Connecting Copenhagen, the capital of D]enmark, and Malmö, the third largest city in Sweden, the Øresund region is the largest economic area in Scandinavia. Both Denmark and Sweden are performing fairly well relative to the crisis-stricken countries in the Eurozone, and the Øresund region follows this trend. Despite its comparative economic success, however, this region provides one of the best examples of how regulations can distort the single market of Europe.
That Europe remains, by most estimates, far more regulated than the U.S. may not be a surprise. The Ease of Doing Business Index from the World Bank, for instance, reveals that the regulatory costs of doing business in the U.S. are much lower than the costs in Europe. As Eurozone integration continues and countries work to remove barriers to trade, underlying institutional and regulatory differences are becoming more prominent sources for market distortions.
Across the Øresund region, the culture, norms, and values between Copenhagen and Malmo are very similar, which may be unsurprising since only a narrow strait separates the two cities. The bridge connecting the two cities is just over 9 miles, which has meant a commute of about a half-hour between city centers since the bridge opened in 2000.
One of the main objectives for the bridge was to integrate the labor markets and create a larger, “functional” economic region. The bridge has been a great success, with approximately 20,000 vehicles and 30,000 train commuters crossing it every day. According to forecasts, these numbers are likely to continue growing over the coming decade.
The bridge has led to a rapid increase in cross-border transactions, which has meant a dramatic decrease in previous transaction or transportation costs. As a result of this economic integration, underlying institutional differences are becoming apparent.
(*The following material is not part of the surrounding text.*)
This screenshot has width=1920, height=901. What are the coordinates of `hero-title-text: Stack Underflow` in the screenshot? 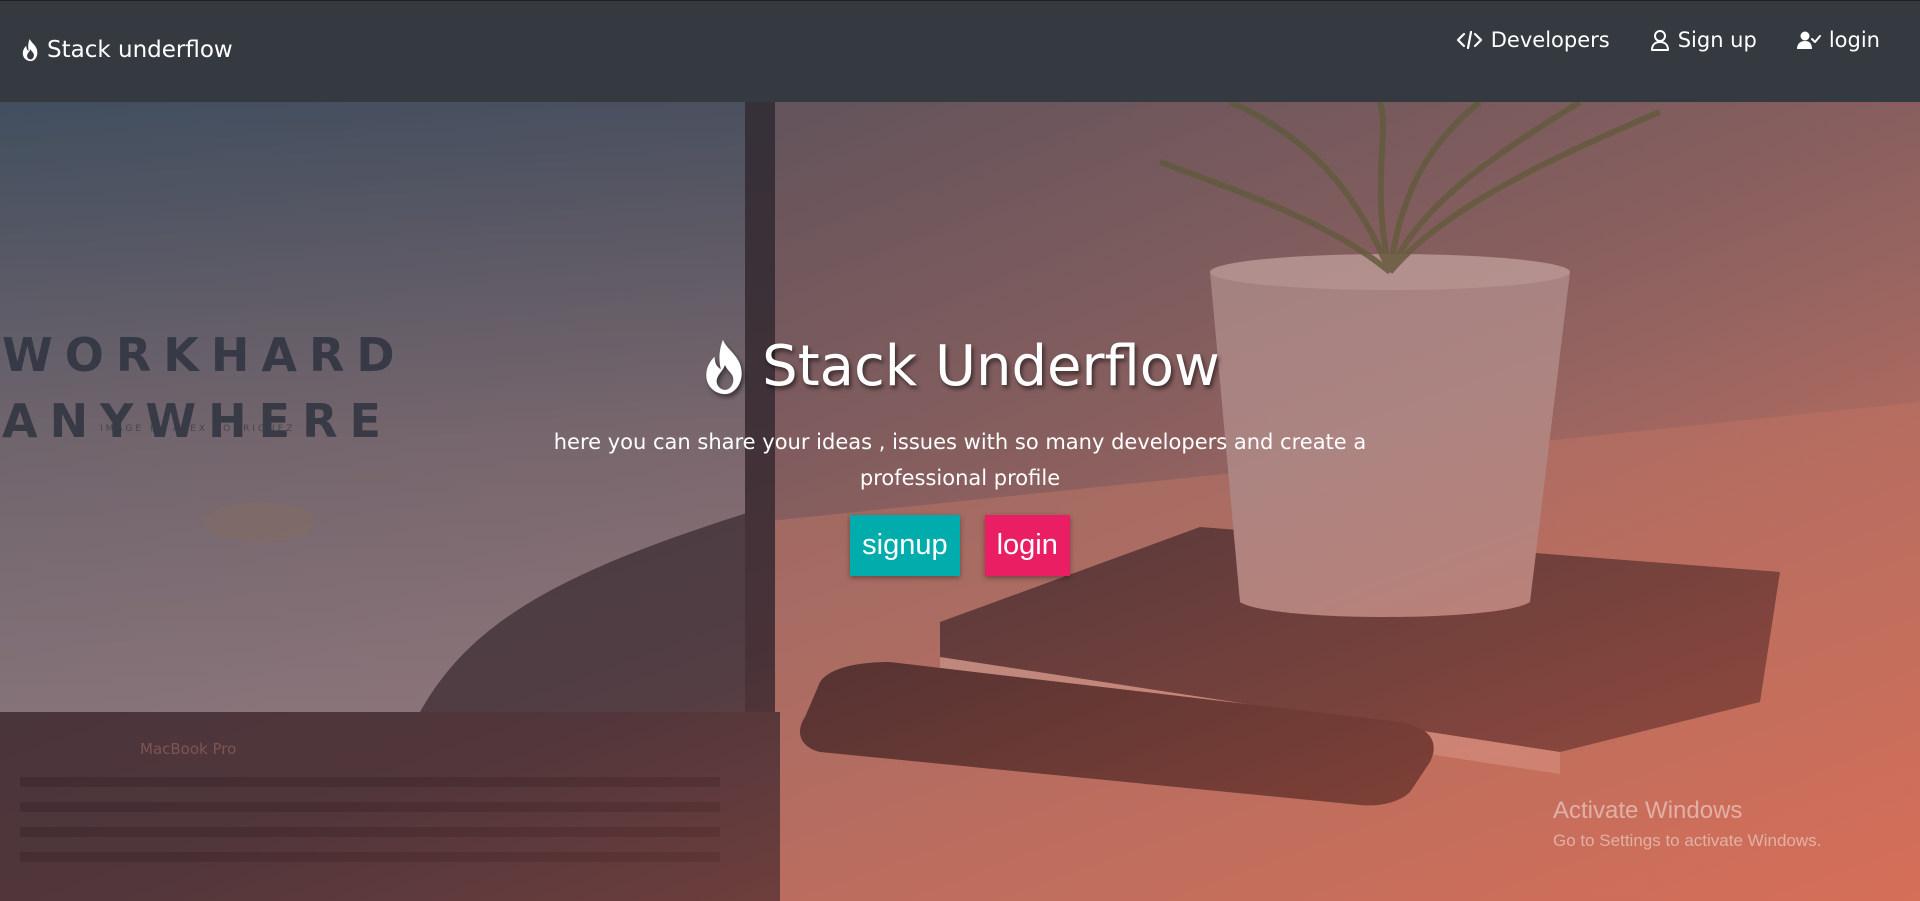 It's located at (991, 366).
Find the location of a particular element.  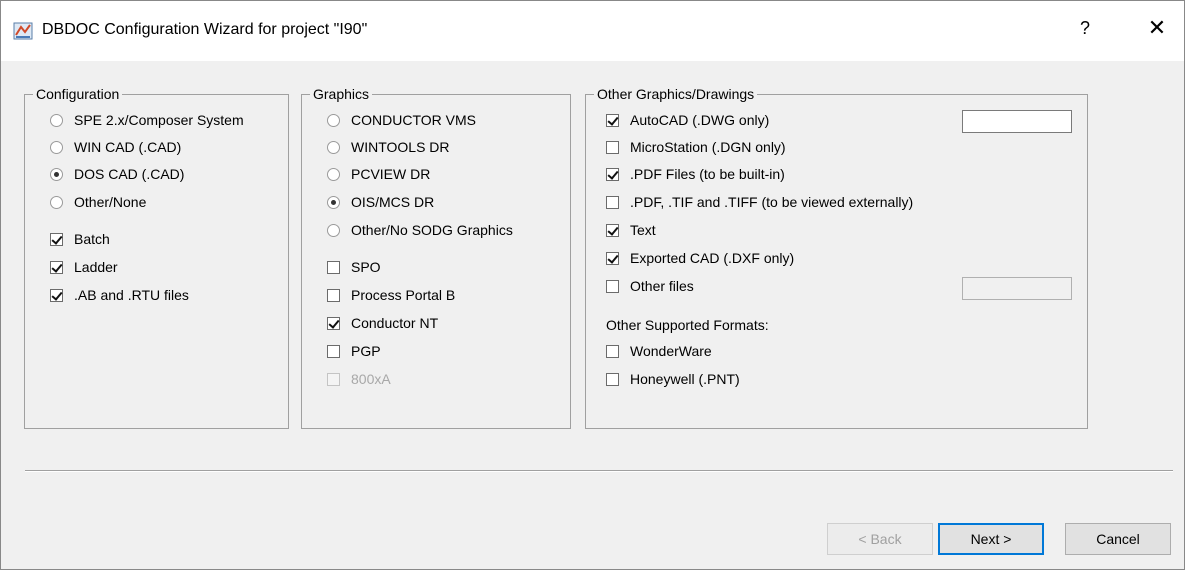

radio-wintools-dr: WINTOOLS DR is located at coordinates (388, 147).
Denmark has one of the most flexible labor markets in the world whereas Sweden has one of the most rigid. The cost of hiring and firing workers is very low in Denmark. By contrast, employers face difficulty when they attempt to dismiss employees on “individual grounds” in Sweden. At the same time, Swedish legislators have liberalized the use of temporary work contracts, which has disadvantaged more vulnerable groups like young workers.
Given these differences in labor market regulations, is it just a coincidence that youth unemployment in Sweden is above the EU average whereas youth unemployment in Denmark is below the average?
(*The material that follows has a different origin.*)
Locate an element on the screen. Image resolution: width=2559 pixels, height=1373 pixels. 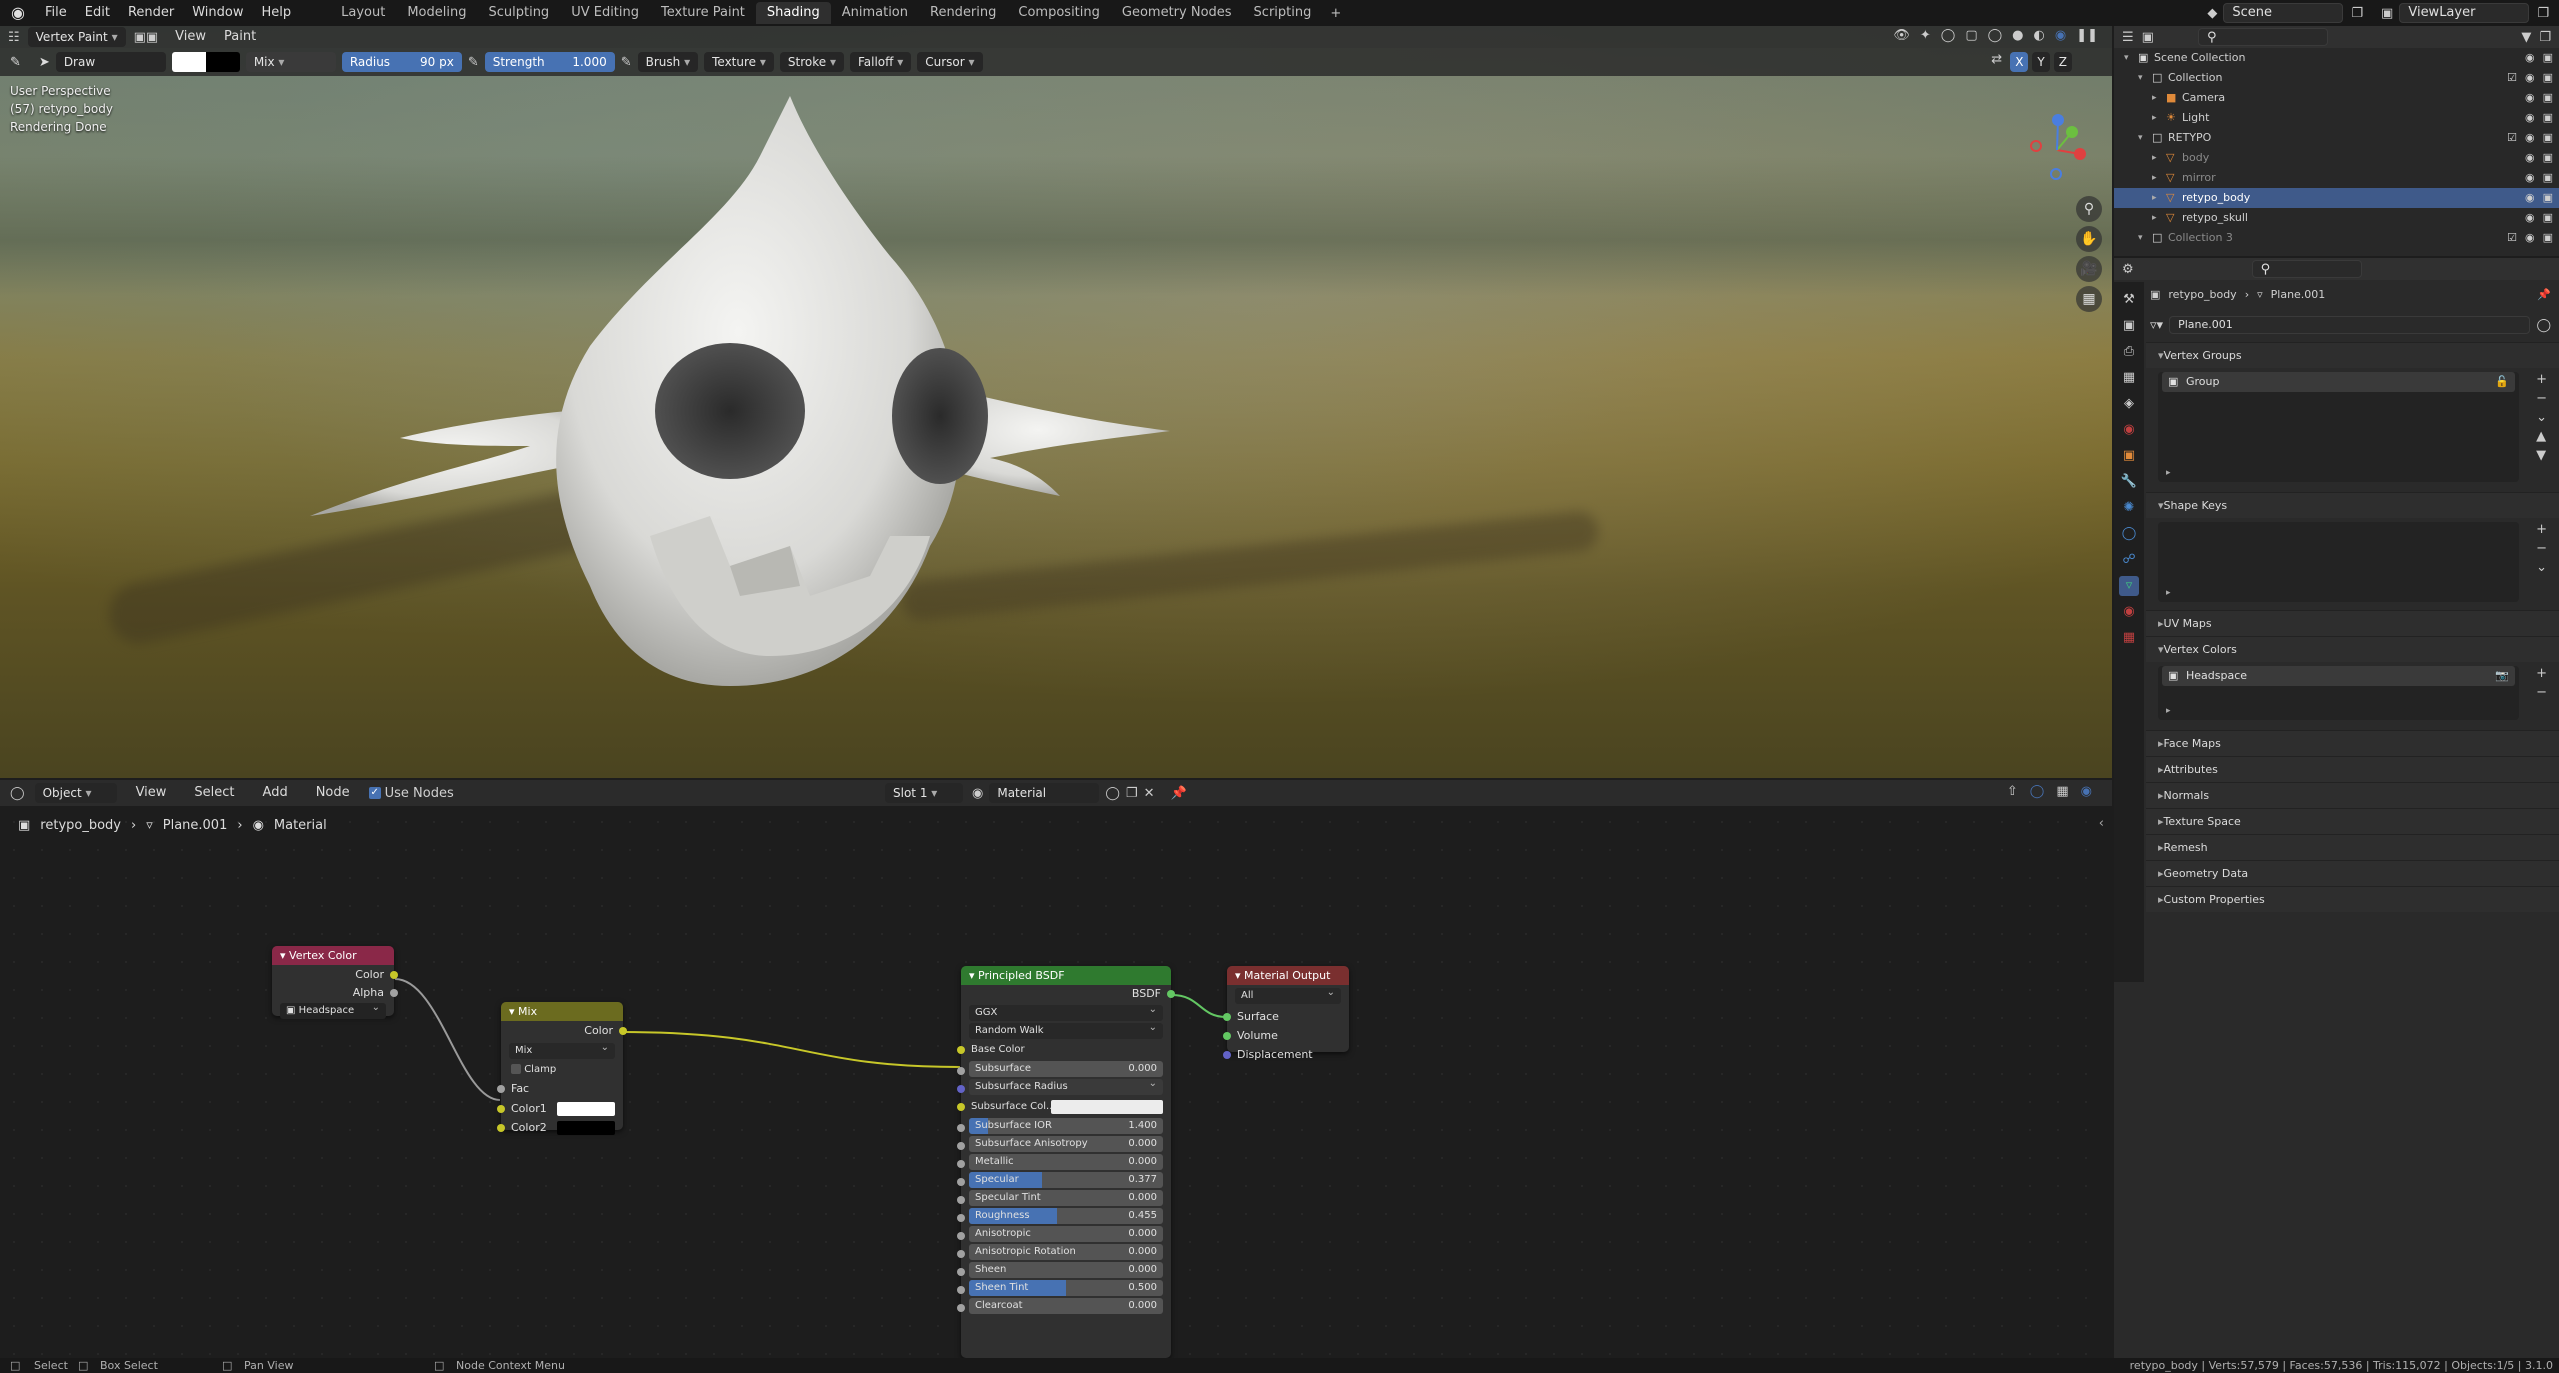
world-tab-icon: ◉ is located at coordinates (2129, 430).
According to the 2012 OECD unemployment statistics, youth unemployment (workers aged 15 to 24) is 14.2 percent in Denmark and 22.9 percent in Sweden; youth employment is 60 percent higher in Sweden than Denmark. The accompanying graph illustrates the different levels of unemployment for youth workers and middle-age workers in Denmark and Sweden.
The commuting direction across the Øresund bridge between Copenhagen and Malomo reveals a startling asymmetry. Of the roughly 20,000 daily vehicle commuters, about 19,400 commuters travelled from Malmo to Copenhagen for work in 2007. The vast majority of the ninety-seven percent of bridge users who commute from Sweden to Denmark are unskilled youth labor. The group of commuters aged 16 to 24 is four times as large as the group of commuters aged 45 to 64.
The Øresund commuting asymmetry is a microcosm of the labor market distortions that European policy makers do not yet appear to recognize. So far these differences have not resulted in any convergence in labor market policy. Effective labor regulation may need to appreciate and work to reduce these cross-border labor market differences to effect a truly single European market.